In ContentCal, you can create shared ‘Campaigns’ which act as a resource for each of the locations to understand requirements and objectives.
Empowerment also comes from contribution. We can use the ‘Contributions’ tool to collect content ideas and suggestions from across all locations and have them centralised and organised in our Library in the Content Hub:
This then provides a bank of content that the central team can begin to share across the location-based accounts. Let's not forget the best content is always created together, and this is where multi-location businesses can have a competitive advantage.
In social media, consistency is key. There are two ways to simplify content creation for multi-location businesses in ContentCal, known as ‘push’ and ‘pull’.

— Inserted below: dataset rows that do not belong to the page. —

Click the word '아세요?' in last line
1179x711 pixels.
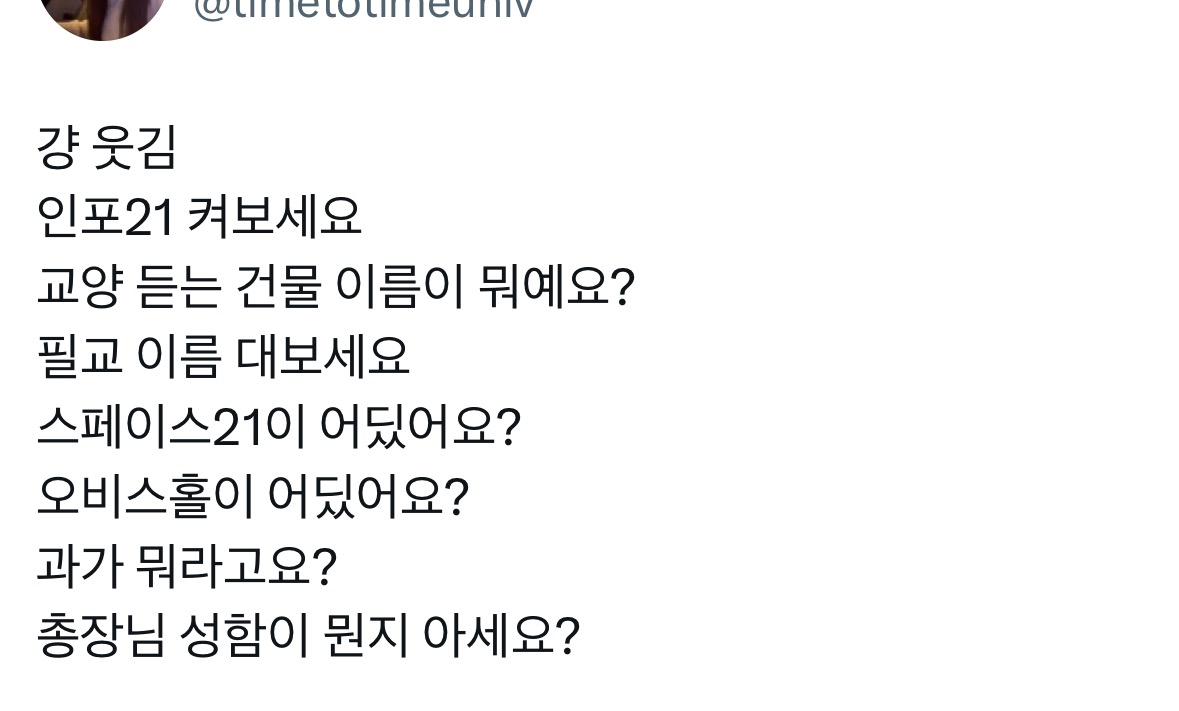[x=502, y=636]
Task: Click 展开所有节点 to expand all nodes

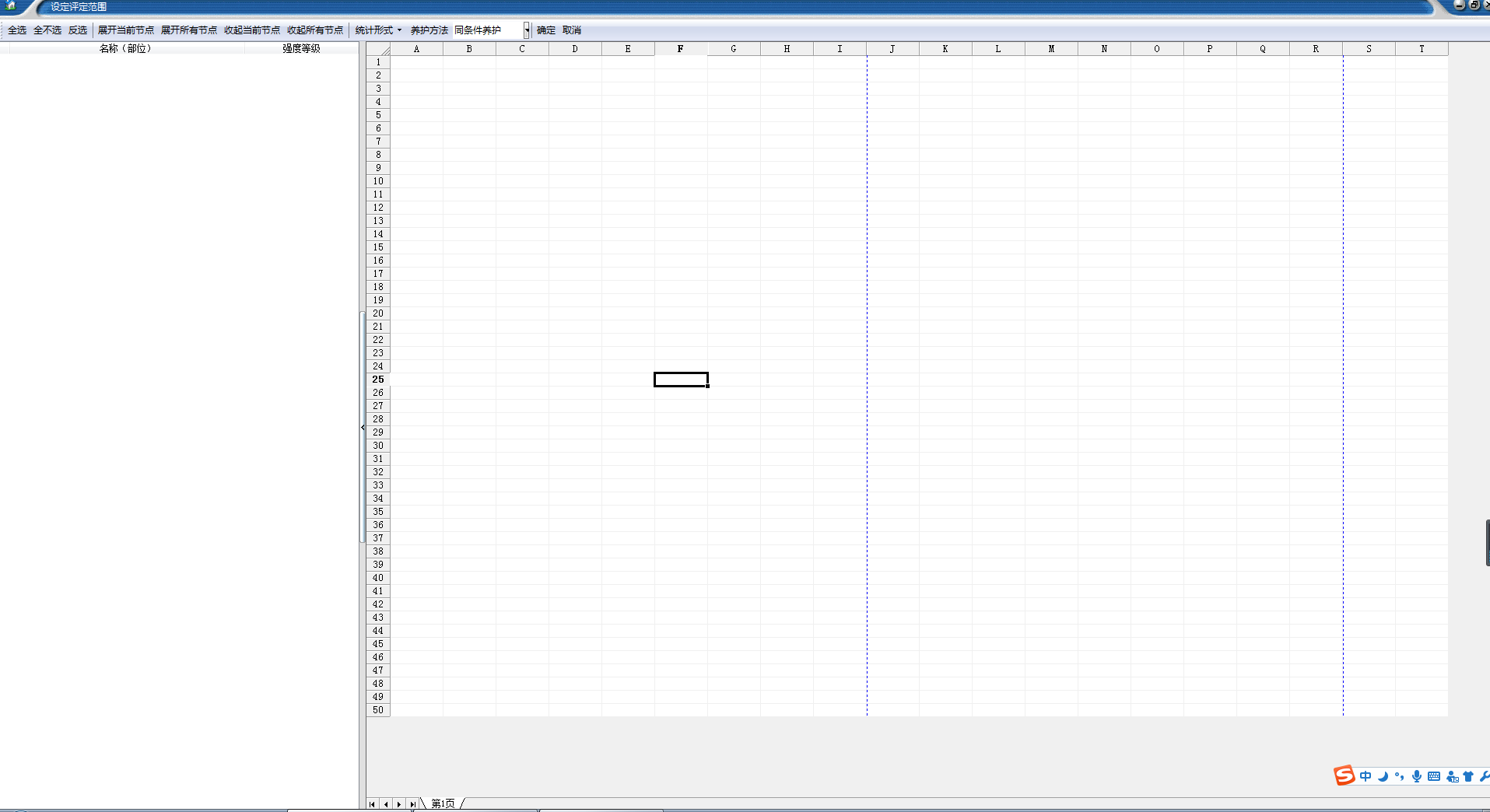Action: (189, 30)
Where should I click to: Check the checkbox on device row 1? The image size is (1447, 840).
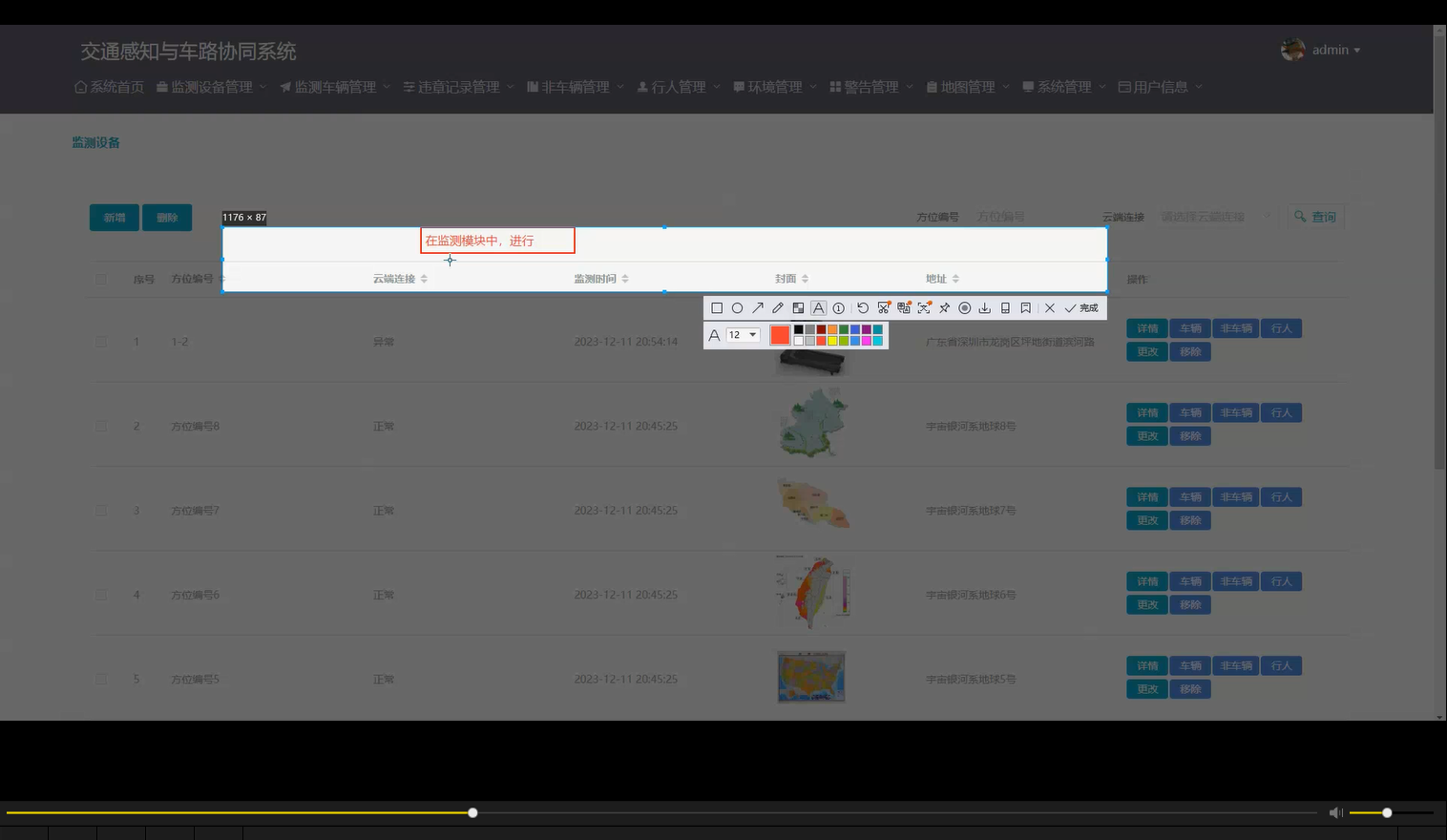(x=102, y=341)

Let’s look at the ‘push’ method first.
This makes it really simple for the central team to share content to all of those distributed businesses. If there was a message needed to be published to all of the locations, this can be easily done in ContentCal, by ‘adding’ that post to multiple calendars.
This results in fantastic distribution of the message, gaining far more reach than if it was just on your main corporate channels.

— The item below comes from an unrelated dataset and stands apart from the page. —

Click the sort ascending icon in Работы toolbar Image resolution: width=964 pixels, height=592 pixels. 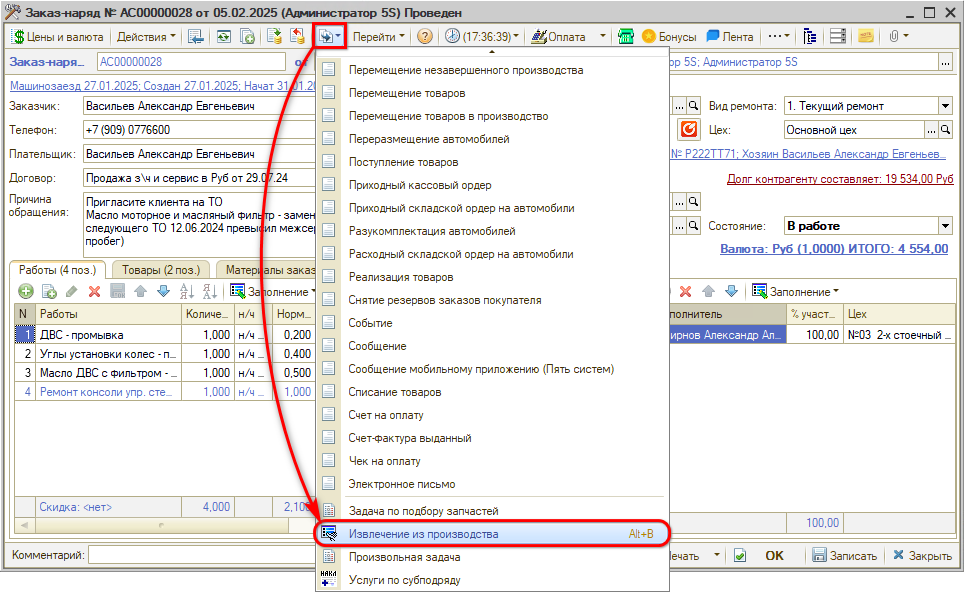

However, as we know each location will have their own needs and capabilities, we need to have flexibility. Some locations might want to be in control of their own channels.

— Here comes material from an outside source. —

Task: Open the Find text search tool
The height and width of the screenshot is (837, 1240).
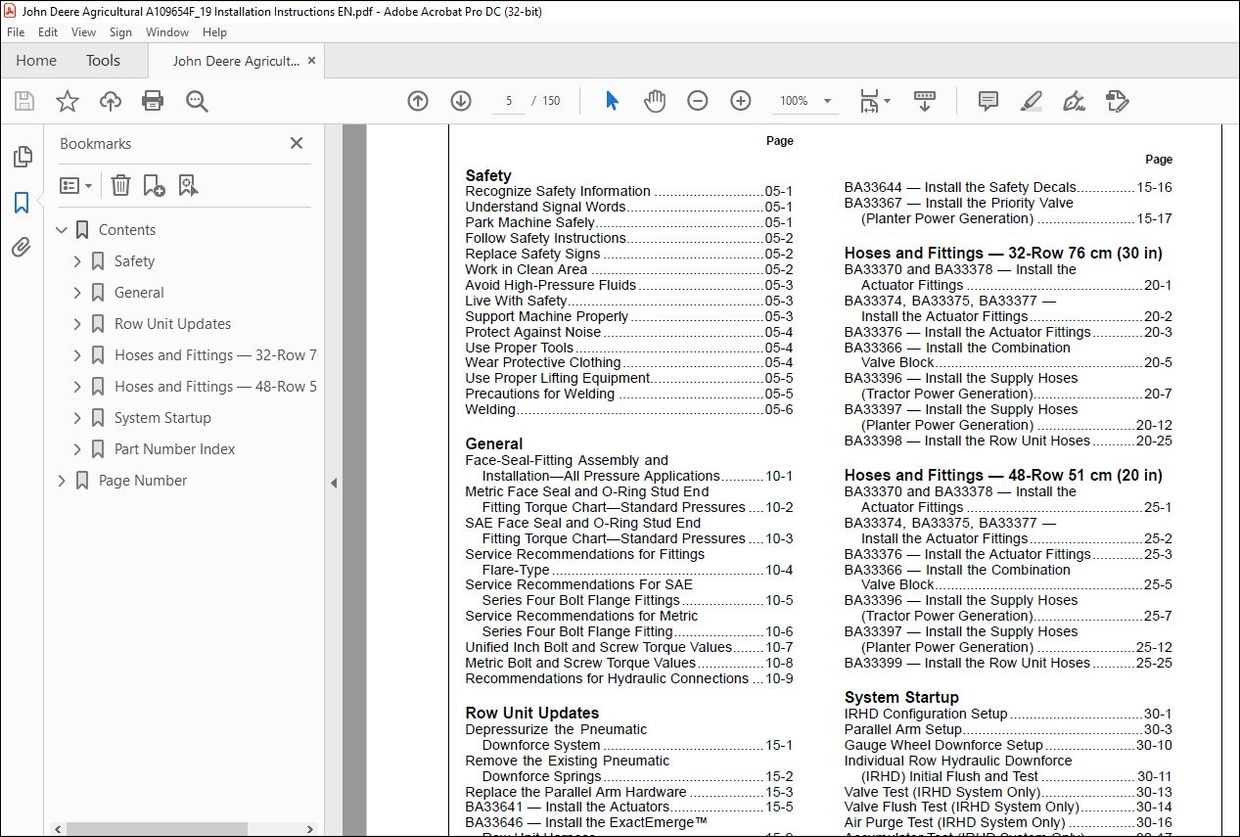Action: (x=196, y=100)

We can allow for this level of flexibility in ContentCal too. Content can still be pushed to those individual location calendars, but approval has to go through each location first, giving them more control over what actually goes out.
The important thing is that we're making it incredibly easy to take that content and add it to multiple locations’ calendars.
The second method is the ‘pull’ approach.
This is a more proactive approach, where each location will have their own calendar where they are welcome to create their own content. In addition, the locations can go into the main central calendar (they won't have the permission to change anything, unless you grant them that), and share this central content onto their own calendar too. This means that it becomes so much easier for those teams not only just to share ideas, have content created for them, but they can now also simply add approved content themselves.
Following these three steps creates a simple structure that ensures quality and consistency across all locations, allowing for strong communication and control from the central team, but not at the expense of the large reach that comes through having multiple social media channels.